If we assume that ECDHE keys are ephemeral in the sense that they are rotated once in a while, but may be reused for multiple connections, then a significant speedup is possible - not the obvious improvement of avoiding key generation per connection, but for the key compute operation, which must be done per connection anyway.
This can be achieved by pre-computation of the multiplications of the ECDH private key.
In a PoC I've written, I've seen an increase of x4 on a specific platform.
In general, the performance of ECDH_compute_key can be made to be very similar to that of ECDSA_sign, which means a x2-x5 speedup, depending on HW and existing optimizations used.
On a busy server doing hundreds of ECDH ops/sec, even a ECDH key changed every 10 seconds would benefit from what I'm suggesting.
Also, as far as I can see, that's also the default behavior in the openssl's server code, if I read the code correctly.
The code in s_server.c MAIN() calls SSL_CTX_set_tmp_ecdh, and doesn't set the SSL_OP_SINGLE_ECDH_USE flag.
If we look at what ECDH_compute_key does, the main CPU-intensive operation is a EC multiplication of a point (the peer's public key) with a scalar (the private key).

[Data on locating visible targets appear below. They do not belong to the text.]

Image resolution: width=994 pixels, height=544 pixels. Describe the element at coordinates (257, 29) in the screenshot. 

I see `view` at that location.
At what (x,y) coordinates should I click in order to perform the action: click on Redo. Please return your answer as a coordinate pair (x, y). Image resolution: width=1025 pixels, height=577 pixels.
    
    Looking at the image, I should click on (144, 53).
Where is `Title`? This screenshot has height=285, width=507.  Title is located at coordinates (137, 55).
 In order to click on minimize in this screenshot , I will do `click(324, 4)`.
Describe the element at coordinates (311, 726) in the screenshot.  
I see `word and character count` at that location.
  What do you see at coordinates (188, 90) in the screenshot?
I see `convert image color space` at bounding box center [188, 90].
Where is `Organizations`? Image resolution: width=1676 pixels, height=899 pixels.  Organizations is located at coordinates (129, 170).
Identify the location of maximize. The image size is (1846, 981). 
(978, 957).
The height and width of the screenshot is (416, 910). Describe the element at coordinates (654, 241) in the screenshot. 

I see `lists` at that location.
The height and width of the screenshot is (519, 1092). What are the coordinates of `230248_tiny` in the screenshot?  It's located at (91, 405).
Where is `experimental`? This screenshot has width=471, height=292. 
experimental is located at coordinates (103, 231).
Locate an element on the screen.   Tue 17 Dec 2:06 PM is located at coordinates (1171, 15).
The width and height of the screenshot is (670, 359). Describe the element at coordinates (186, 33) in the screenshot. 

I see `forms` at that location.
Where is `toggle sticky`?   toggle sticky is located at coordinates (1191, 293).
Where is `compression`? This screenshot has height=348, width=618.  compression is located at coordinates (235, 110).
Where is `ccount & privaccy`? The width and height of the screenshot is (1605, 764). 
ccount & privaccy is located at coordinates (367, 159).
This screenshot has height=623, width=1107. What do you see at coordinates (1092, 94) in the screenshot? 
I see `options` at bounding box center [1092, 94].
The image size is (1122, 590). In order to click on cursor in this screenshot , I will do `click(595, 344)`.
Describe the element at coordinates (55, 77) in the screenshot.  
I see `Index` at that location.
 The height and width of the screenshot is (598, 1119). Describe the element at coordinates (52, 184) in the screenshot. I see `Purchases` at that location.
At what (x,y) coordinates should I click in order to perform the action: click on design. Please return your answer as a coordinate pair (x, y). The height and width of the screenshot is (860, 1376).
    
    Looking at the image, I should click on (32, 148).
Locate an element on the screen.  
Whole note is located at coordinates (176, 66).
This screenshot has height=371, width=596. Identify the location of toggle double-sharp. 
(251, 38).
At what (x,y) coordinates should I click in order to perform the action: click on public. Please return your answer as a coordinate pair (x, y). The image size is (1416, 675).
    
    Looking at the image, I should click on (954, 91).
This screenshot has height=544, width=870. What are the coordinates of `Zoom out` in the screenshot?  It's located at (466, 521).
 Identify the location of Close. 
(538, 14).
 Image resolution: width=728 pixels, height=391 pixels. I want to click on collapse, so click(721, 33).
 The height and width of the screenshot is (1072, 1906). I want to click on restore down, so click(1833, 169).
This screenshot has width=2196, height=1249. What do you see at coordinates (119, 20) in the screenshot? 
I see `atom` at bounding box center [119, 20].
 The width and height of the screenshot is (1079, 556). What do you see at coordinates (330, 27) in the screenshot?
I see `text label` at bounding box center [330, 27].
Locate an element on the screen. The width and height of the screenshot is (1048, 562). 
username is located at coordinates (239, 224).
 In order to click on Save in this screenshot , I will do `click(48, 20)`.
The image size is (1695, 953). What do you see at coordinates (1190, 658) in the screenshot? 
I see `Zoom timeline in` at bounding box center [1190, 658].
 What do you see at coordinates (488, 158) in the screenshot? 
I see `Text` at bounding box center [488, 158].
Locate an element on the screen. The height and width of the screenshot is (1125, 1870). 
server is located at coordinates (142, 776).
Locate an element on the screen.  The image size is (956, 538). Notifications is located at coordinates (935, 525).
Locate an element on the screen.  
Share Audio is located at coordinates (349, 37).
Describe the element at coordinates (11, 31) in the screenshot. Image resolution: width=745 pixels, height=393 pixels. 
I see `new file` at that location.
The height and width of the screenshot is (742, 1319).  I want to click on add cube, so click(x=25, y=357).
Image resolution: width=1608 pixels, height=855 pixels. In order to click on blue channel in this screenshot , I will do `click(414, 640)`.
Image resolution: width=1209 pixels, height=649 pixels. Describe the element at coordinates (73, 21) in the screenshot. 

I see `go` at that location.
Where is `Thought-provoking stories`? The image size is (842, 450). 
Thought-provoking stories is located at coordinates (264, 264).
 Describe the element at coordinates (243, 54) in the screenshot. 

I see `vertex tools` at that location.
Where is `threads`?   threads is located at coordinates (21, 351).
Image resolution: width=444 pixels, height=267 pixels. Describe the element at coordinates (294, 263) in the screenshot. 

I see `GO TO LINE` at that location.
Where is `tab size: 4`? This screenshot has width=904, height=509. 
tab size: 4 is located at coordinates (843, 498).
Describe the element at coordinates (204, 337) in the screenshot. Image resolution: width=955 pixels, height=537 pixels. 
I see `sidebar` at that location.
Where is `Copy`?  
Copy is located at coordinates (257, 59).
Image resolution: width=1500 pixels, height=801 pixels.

This is identical to what ECDSA_sign does, and what EC_KEY_generate_key does, except that for them the point is the group's generator.
Yet, ECDH_compute_key is x2-x5 times slower than ECDSA_sign (depending on HW, exact curve, exact algorithm, etc).
This is because the ECDSA_sign operation can use the pre-computed multiplications of the group's generator, created when the EC_KEY_precompute_mult is called. The name of EC_KEY_precompute_mult is a bit misleading - it actually has nothing to do with the EC_KEY, only the EC_GROUP associated with it.
If the ECDH key is reused, then it's possible to pre-compute values for the private key (d), in exactly the same manner as we do for the generator of the group (G). Once we have that, operations on d will be as fast as operations on G.
My PoC code (which is a complete hack) does the following:
1) moved most of the code in ec_wNAF_precompute_mult to ec_wNAF_precompute_mult_internal which pre-computes an arbitrary point, not specifically the generator
2) moved most of the code from ec_wNAF_mul to ec_wNAF_mul_internal which multiplies the scalar parameter by an explicit base_point, instead of the implicit generator of the group. as is done today. In addition it gets an optional pre-copmuted parameter, which matches the base_point
3) The ec_wNAF_precompute_mult code now just calls ec_wNAF_precompute_mult_internal with the group's generator, and saves the returned pre-compute object on the group (as before)
4) The ec_wNAF_mul function now calls the ec_wNAF_precompute_mult_internal with:
a) the generator as the base_point and the pre-comp data of the generator if the scalar parameter is not NULL (as is the case in ECDSA_sign / EC_KEY_generate_key)
b) in the specific case of NULL scalar and a single point (as is the case in ECDH_compute_key), passes the single point (which is actually the private key d) as the base point, with a pre-comp of d (which as a hack I saved on a global variable).
This showed that indeed now the ECDH_compute_key is as fast as the other operations mentioned above. I've also made sure that the ECDH shared secret computed with the optimization and without the optimization is the same.
I'm not posting the code because it's a complete hack, and based on an ancient version of openssl.
But the idea in general is good (as far as I can tell) for all EC multiplication code (wNAF, nistp256, etc) and for newer versions of openssl.
If someone is interested, I can provide similar code for a specific mul code, over a recent openssl version.
If we would want to make this concept part of the openssl code, then the general lines for the solution are as I've described above, but we'll need to find a proper place to save the pre-comp data for the private key, probably in somewhere in EC_key->method_data struct, like is done for generator EC_GROUP->method data, and expose a new API to pre-compute a general EC_KEY.
I would appreciate any comments on the ideas above from the community.